This has come up (again) for me and a lot of individuals thanks to a recent segment on The Breakfast Club; a popular Revolt TV radio show featuring talking head personality Charlamagne tha God. He is no stranger to controversy. In fact, his whole platform is based on creating “newsworthy”, click-baity type ruckuses because that’s how he gets and keeps his numbers. Along with being a shit starter, he also brings a healthy dose of sexism to his viewers and listeners.

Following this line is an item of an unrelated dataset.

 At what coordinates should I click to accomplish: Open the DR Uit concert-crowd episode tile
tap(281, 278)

This week, he had Amara La Negra of Love and Hip-Hop Miami fame on the show. The Afro-Latina singer made headlines earlier this year after she was grilled by a low-name music producer about her look and persona during the series premiere. The man, essentially, said she was “too black.” Since then, the Dominican singer has gotten a lot of love and support. The incident brought the ongoing conversation about colorism back into focus. After all these years of talking about it and laboring to get, not white people to understand the damage colorism wreaks in the black community but black folks themselves, it is alarmingly clear that ignorance still abounds on this subject. And in the case of Charlamagne and his co-host DJ Envy, it’s not just a lack of understanding about the soul-crushing effects of colorism. It’s also a level of sexism involved that makes it nearly impossible for a black woman to express her experiences with colorism as a valid, everyday occurrence.

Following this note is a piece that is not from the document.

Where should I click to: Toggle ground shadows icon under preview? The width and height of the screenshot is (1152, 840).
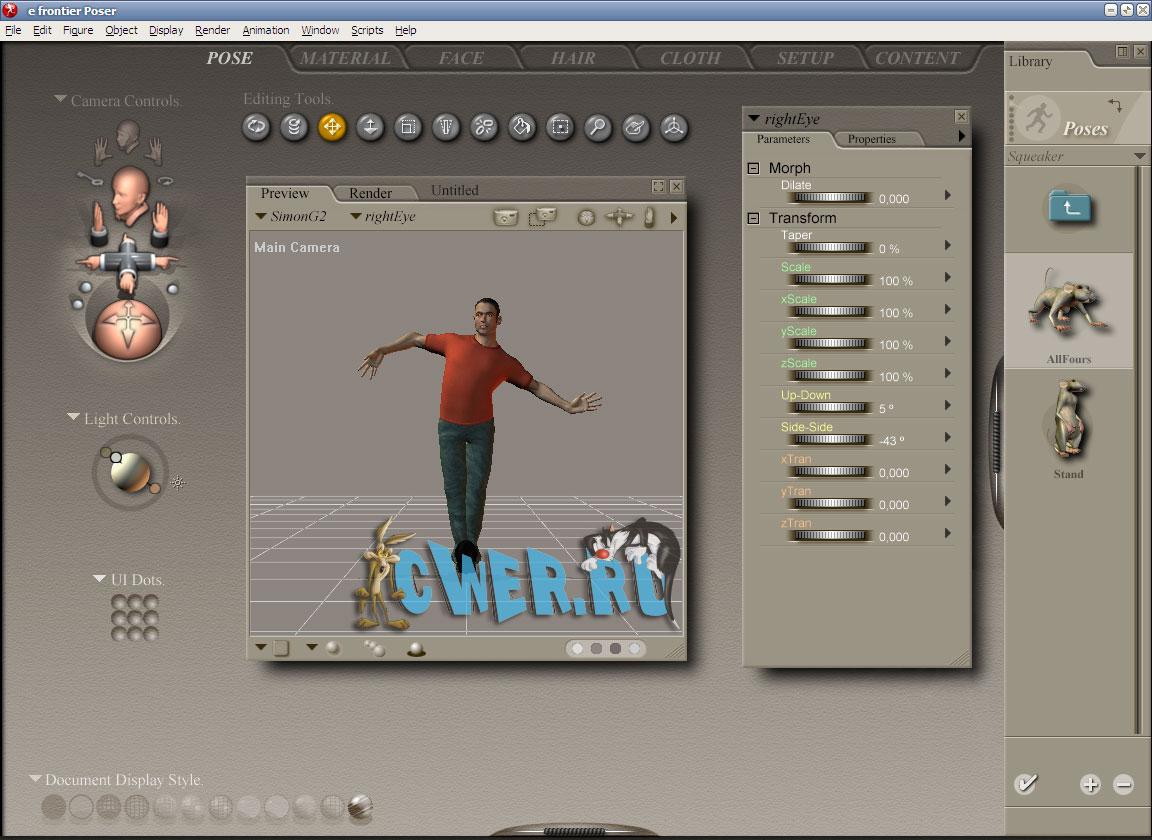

This is important to point out because it serves as a kind of litmus test when it comes to influential men and their unwillingness to hear what women have to say about things that affect us. This situation, in particular, has MANY layers. While the singer addressed the issue of color and how fairer complexions are and have always been favored over brown and darker complexions, Charlamagne tried to gaslight La Negra by asking her if it’s all just in her head. His exact words to her when she said, “They’ll always pick the lighter–the ones who look like… J.Lo and Shakira–before they look at us,” were,
“You sure it’s not in your mind.”
He went on to say, “What is Cardi B? How do you explain her? Cardi’s teeth was messed up, she came from the strip club, she’s so-called ratchet and ghetto as hell. Now she’s America’s darling.” In doing that, he left out one glaring detail that speaks to the very thing La Negra was saying – Cardi B’s lighter skin. It may not be the sole reason she blew up, but I guarantee you it was a helpful factor.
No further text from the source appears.